The London-based hub will include a team of five officers who will support victims and identify online abuse.
The two-year pilot will cost £1.7m and has received £452,000 from the Home Office, the London Mayor's office said.
A spokesman said there was "no place for hate" in London and there would be a "zero tolerance" of online abuse.
The team, which will be set up in the coming months, will identify the location of crimes and allocate them to the appropriate force. They will work with a team of volunteers.
'Veil of anonymity'
The Mayor's Office for Policing And Crime (Mopac) said social media "provides hate crime perpetrators with a veil of anonymity, making it harder to bring them to justice and potentially impacting on a larger number of people".
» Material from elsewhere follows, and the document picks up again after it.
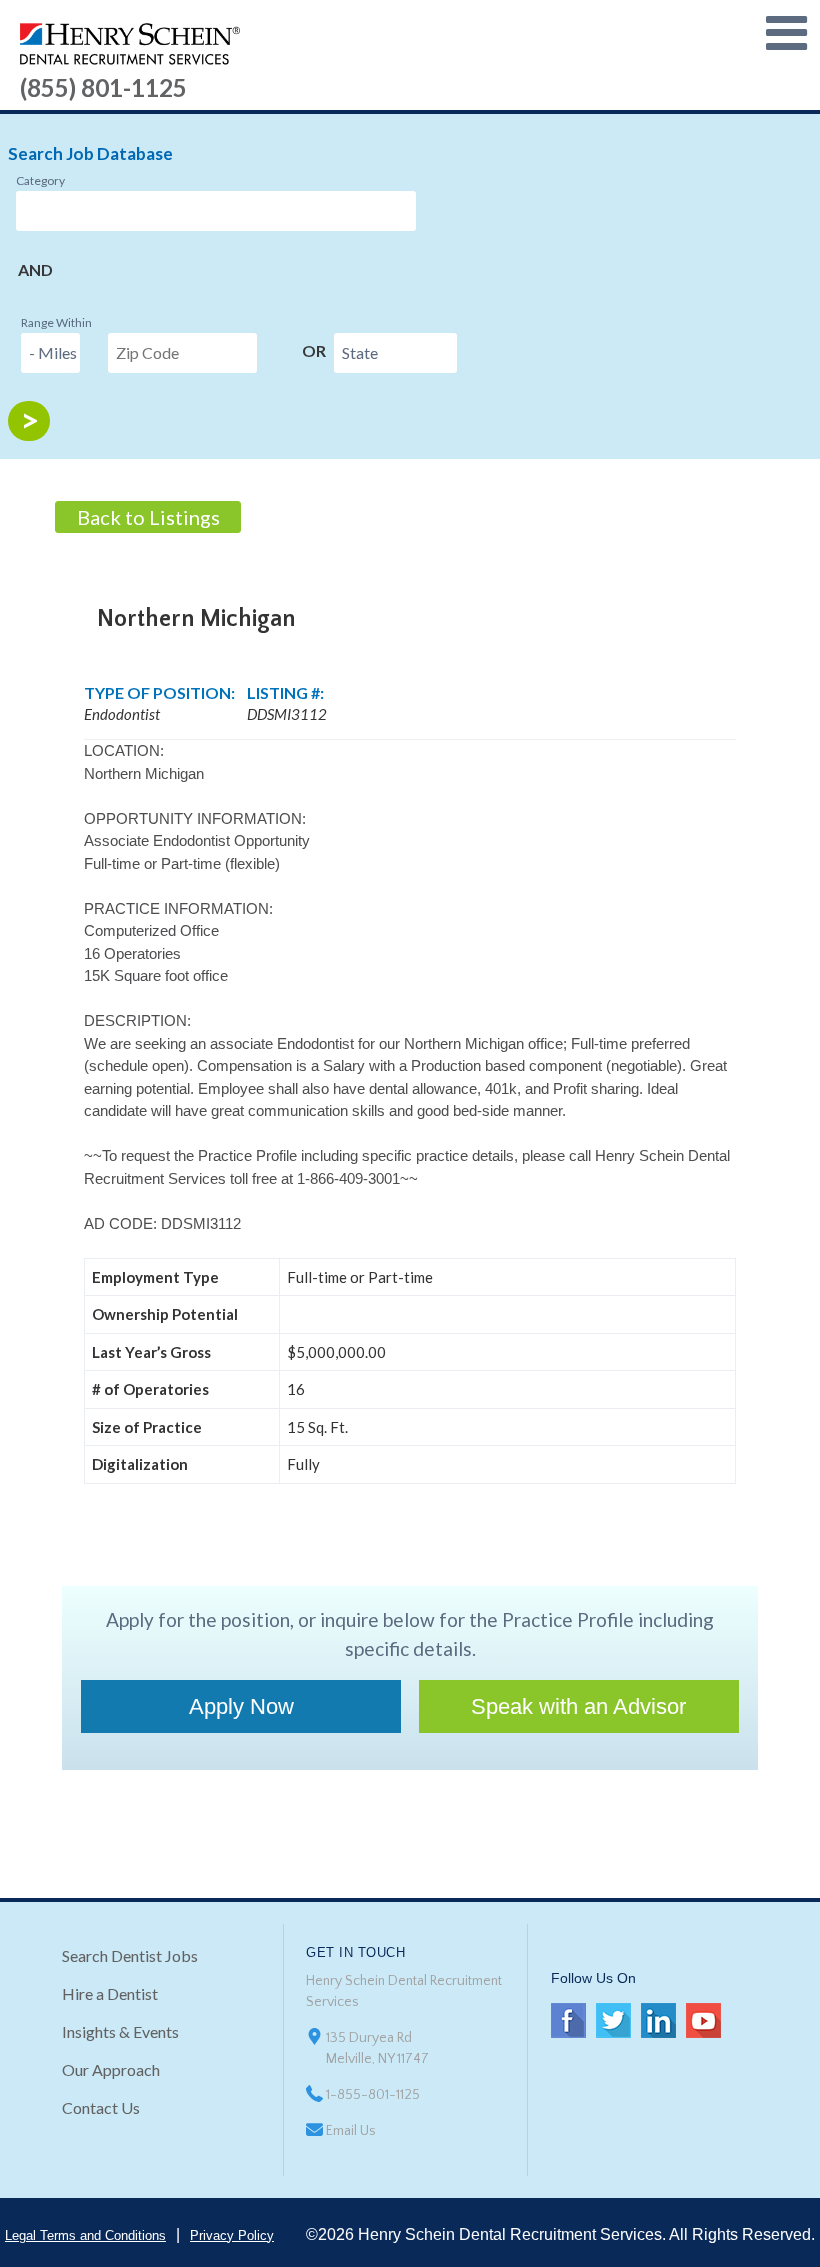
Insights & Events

Victims can become "isolated, living in fear of the online behaviour materialising in the real world", it said, adding that the general police response to online hate crime was "inconsistent".
The team will also assist in training police officers and community groups in how to identify, report and challenge abuse.
A Mopac spokesperson said it was the first time a "dedicated police team" had been set up to detect and respond to hate crimes.
"Community groups in London have told us that online hate crime is an issue of increasing concern to them, and one for which the police response has in the past been inconsistent," the spokesman added.
In March, the government announced Mopac had been successful in its bid for £452,000 of Home Office funding.